Risque incendie : cap vers les câbles sans halogène en France
Nouvelle norme liée à la sécurité incendie. Un arrêté du 23 mai 2024 préconise, qu’à partir de fin 2025, les câbles électriques installés soient résistants et émettent des fumées moins opaques et nocives, en cas d’incendie.
La nouvelle norme implique tous les établissements recevant du public (ERP) (centres commerciaux, des hôpitaux…) mais aussi les immeubles de grande hauteur (IGH) (tours de bureaux…). Le résidentiel, et les bureaux dans un immeuble privatif hors grande hauteur ne sont pas concernés. « La frontière sera quand même ténue sur les locaux à usage mixte, où il peut y avoir une partie d’ERP et une partie de bureau. Ce sera effectivement au maître d'ouvrage de clarifier », nous expose Guillaume Teixeira, président de Nexans France.

• **Section des données**:
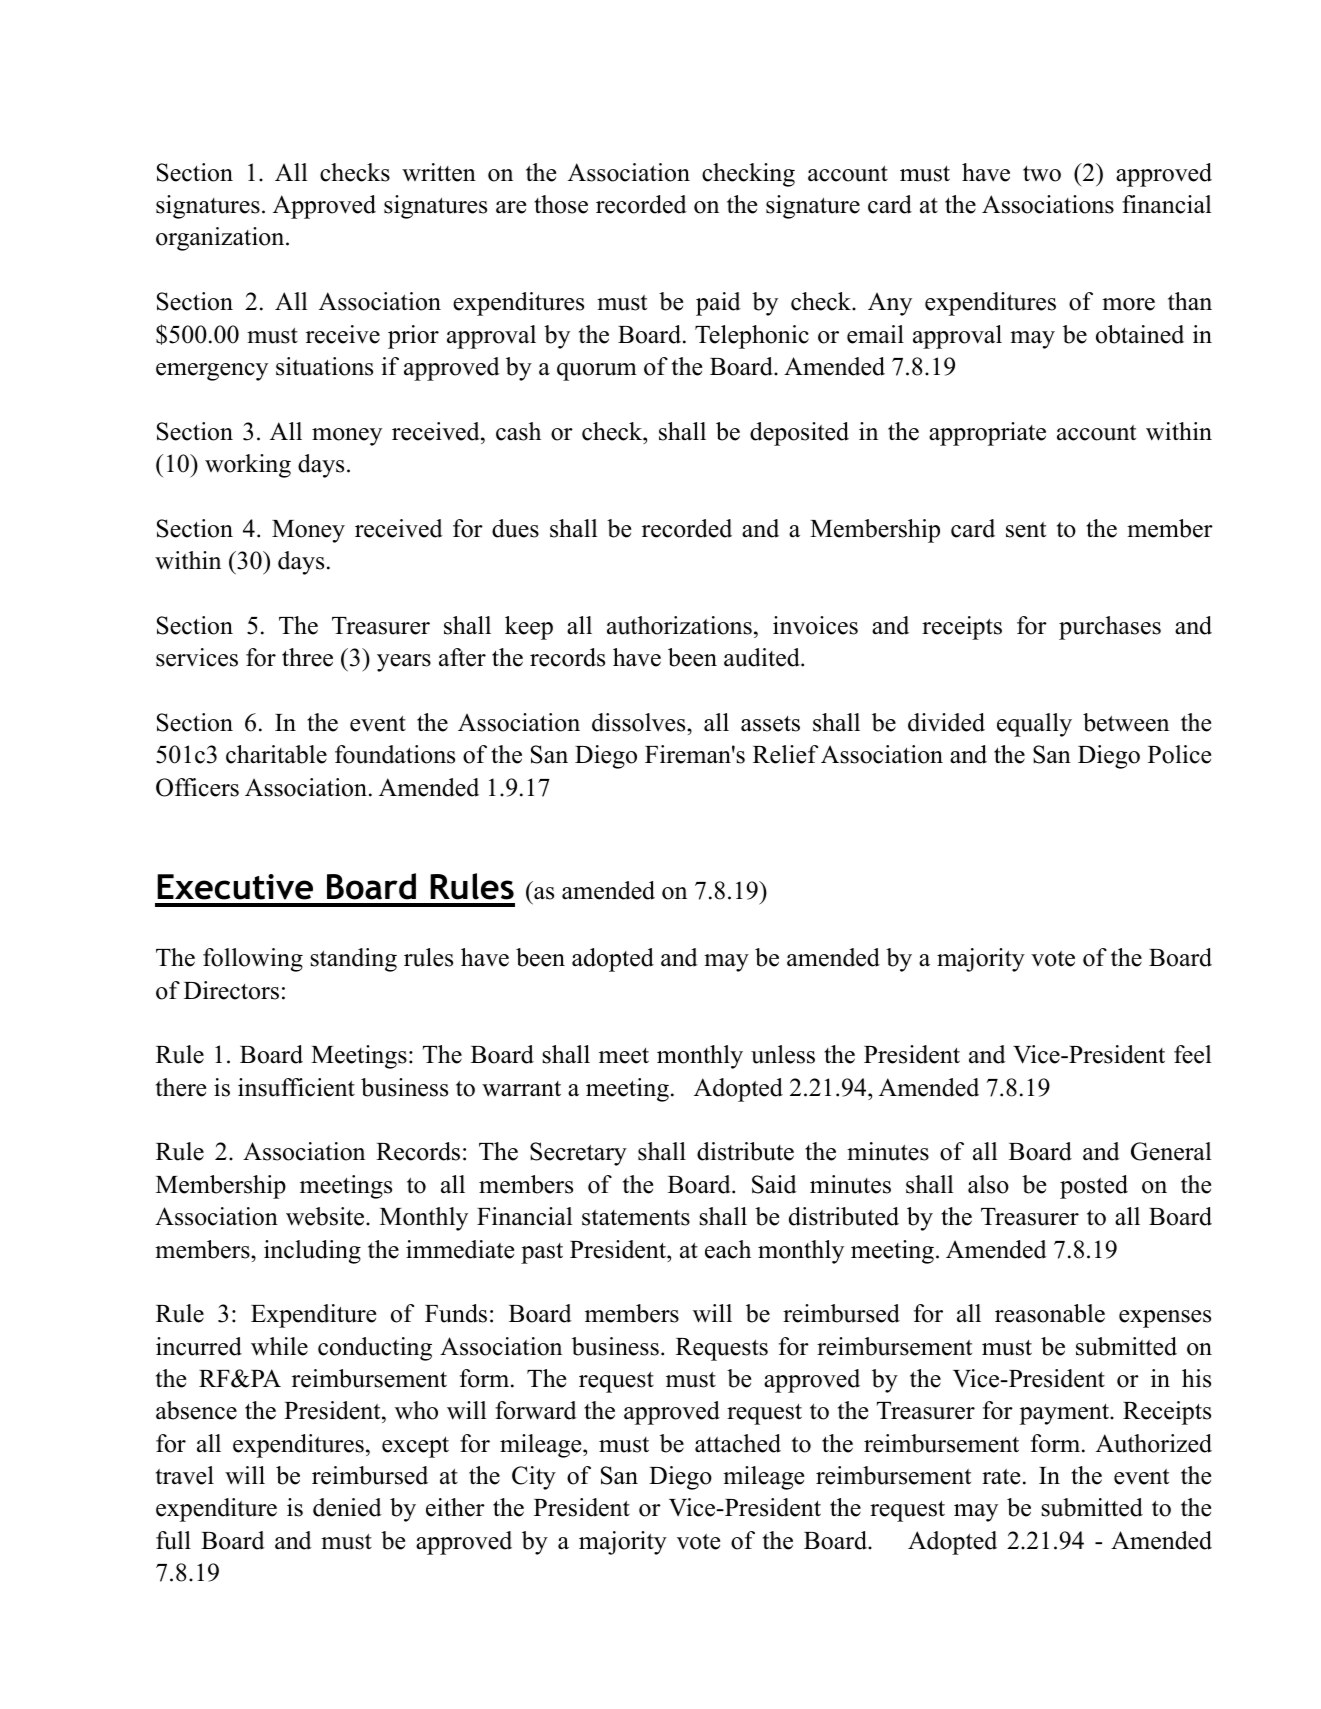  I want to click on those, so click(561, 204).
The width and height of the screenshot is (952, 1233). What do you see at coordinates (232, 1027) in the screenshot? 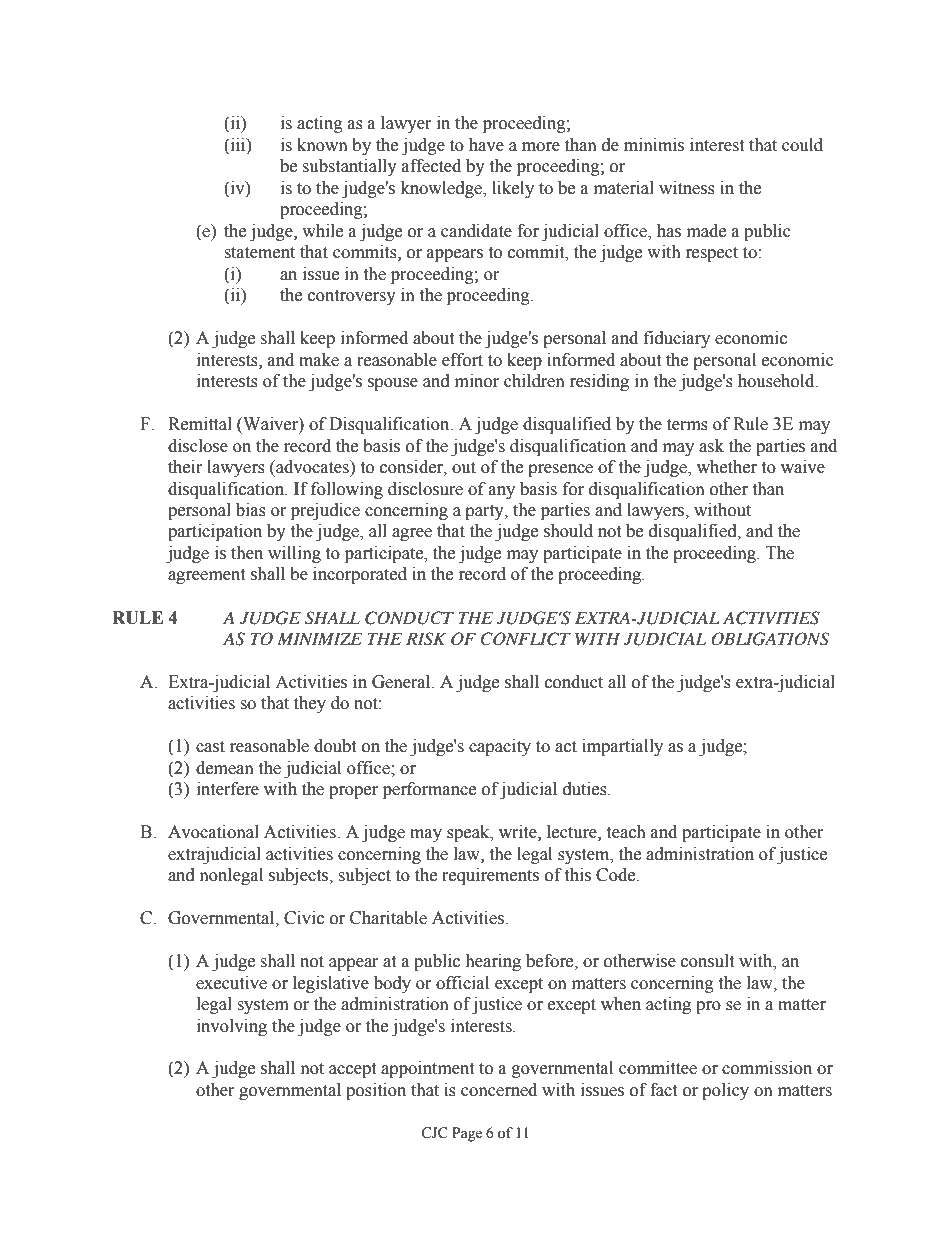
I see `involving` at bounding box center [232, 1027].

• **Défi**: Recopiez mot pour mot le passage du texte sur les câbles sans halogène qui va de « La nouvelle norme » à « de Nexans France. ».

• **Bonne réponse**:
La nouvelle norme implique tous les établissements recevant du public (ERP) (centres commerciaux, des hôpitaux…) mais aussi les immeubles de grande hauteur (IGH) (tours de bureaux…). Le résidentiel, et les bureaux dans un immeuble privatif hors grande hauteur ne sont pas concernés. « La frontière sera quand même ténue sur les locaux à usage mixte, où il peut y avoir une partie d’ERP et une partie de bureau. Ce sera effectivement au maître d'ouvrage de clarifier », nous expose Guillaume Teixeira, président de Nexans France.